Together achieve success:
school lives up to motto

   
 

by Megan Mould

Tintinara Area School was the place to be on Sunday with more than 800 past and present students, staff and residents coming from near and far to attend the reunion.

It was packed with people catching up with friends and reliving happy memories of school days at a place that had obviously touched so many lives.

Like sport, schools are the heart and soul of a small community, not only for educational reasons, but also as a vital link bringing people together.

Tintinara Area School's motto is Together Achieve Success and principal Lesley Murray emphasised that the school reunion was such an example of the community working together.

There were roll calls and group photos, and classroom and library displays featuring memorabilia, photographs and students' work.

Governing council chairman Robin Webb officially opened the reunion and Trevor Symonds from Coorong District Council was MC for the day.

Ms Murray gave a brief history of the school which began in the hall in 1907.

An added feature was the opening of the new Child Parent Centre by Pam McCabe, who spearheaded the opening of the first Tintinara CPC.

The CPC opened in a voluntary capacity in 1976 in the Masonic Lodge before being officially opened in the school grounds and funded by the Education Department in 1977.

The CPC is now housed in the original Tintinara Area School building.

Aimee and Sebastian Desmazures, fourth generation students currently attending the CPC presented Mrs McCabe with a bouquet of flowers and helped her cut the ribbon to declare the new CPC open.

The school's youngest student Sophie Meyer made presentations to the oldest former students, Marjorie Clemm (1932), Nan Astley (1934), Keith and Ross Prosser (1933) and Charles Fisher (1926).

 

 

 

 

Nan Astley with past students and residents

 

Graham Bell, who started school in 1930 was also at the reunion.

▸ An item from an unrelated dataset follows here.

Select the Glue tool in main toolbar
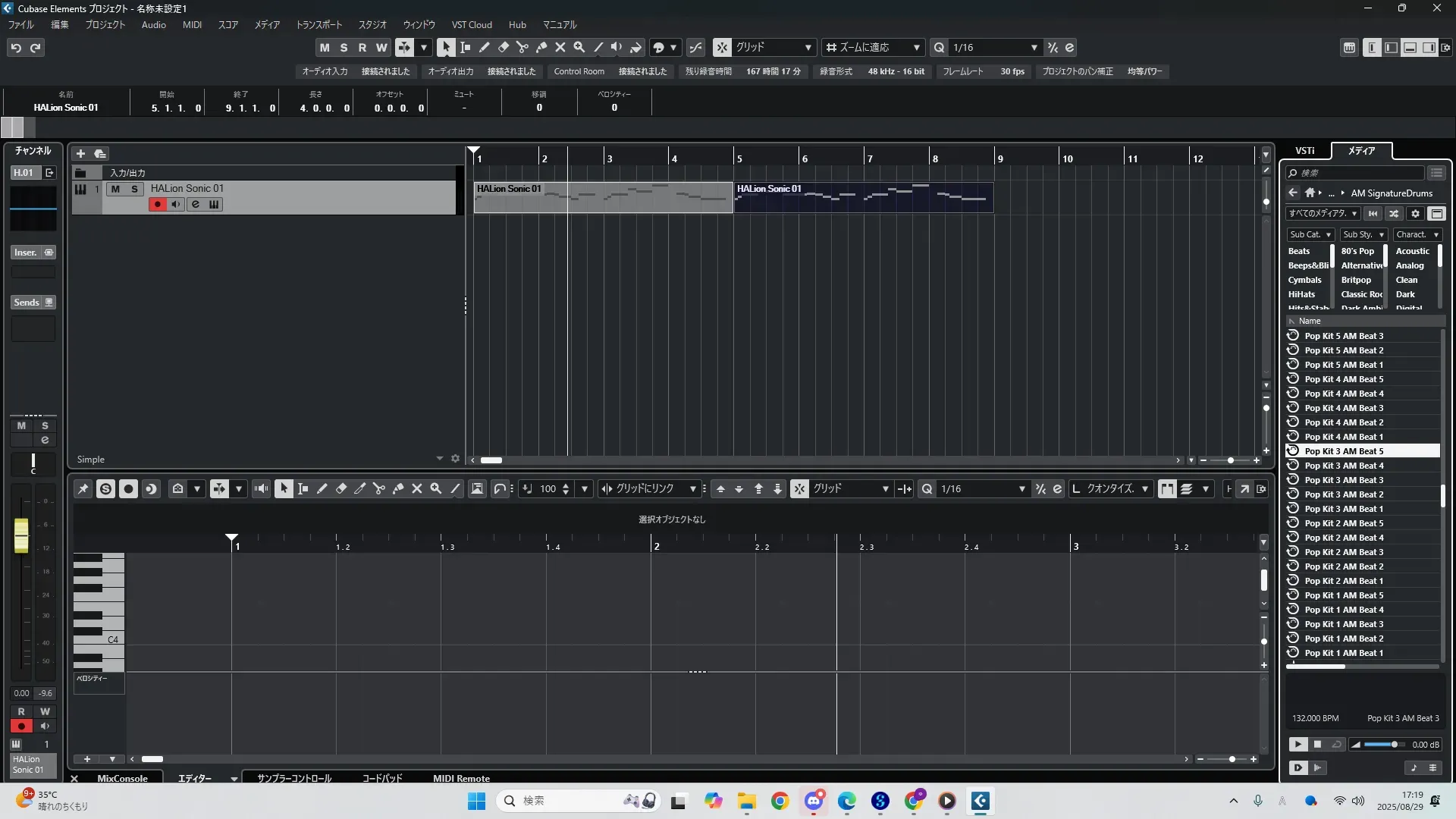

Year 4-5 students, led by teacher, Chelsea Dwyer had researched schooling during the last century and staged a re-enactment dressed in yesteryear outfits.

The play depicted the huge differences in education and lifestyle from one century to the next, touching on discipline, transport, the role of women and prospective careers.

The full program included burying a time capsule filled with information and student work outside the Railway Cottage.

The principal and students Katelyn Fischer-Thurston and Lucy Brock placed the capsule - that is to be opened in 2030 for the school's centenary - in the ground.

A plaque was unveiled to mark the spot, and a second plaque unveiled by former teacher Helen Filmer for a time capsule buried in 1991.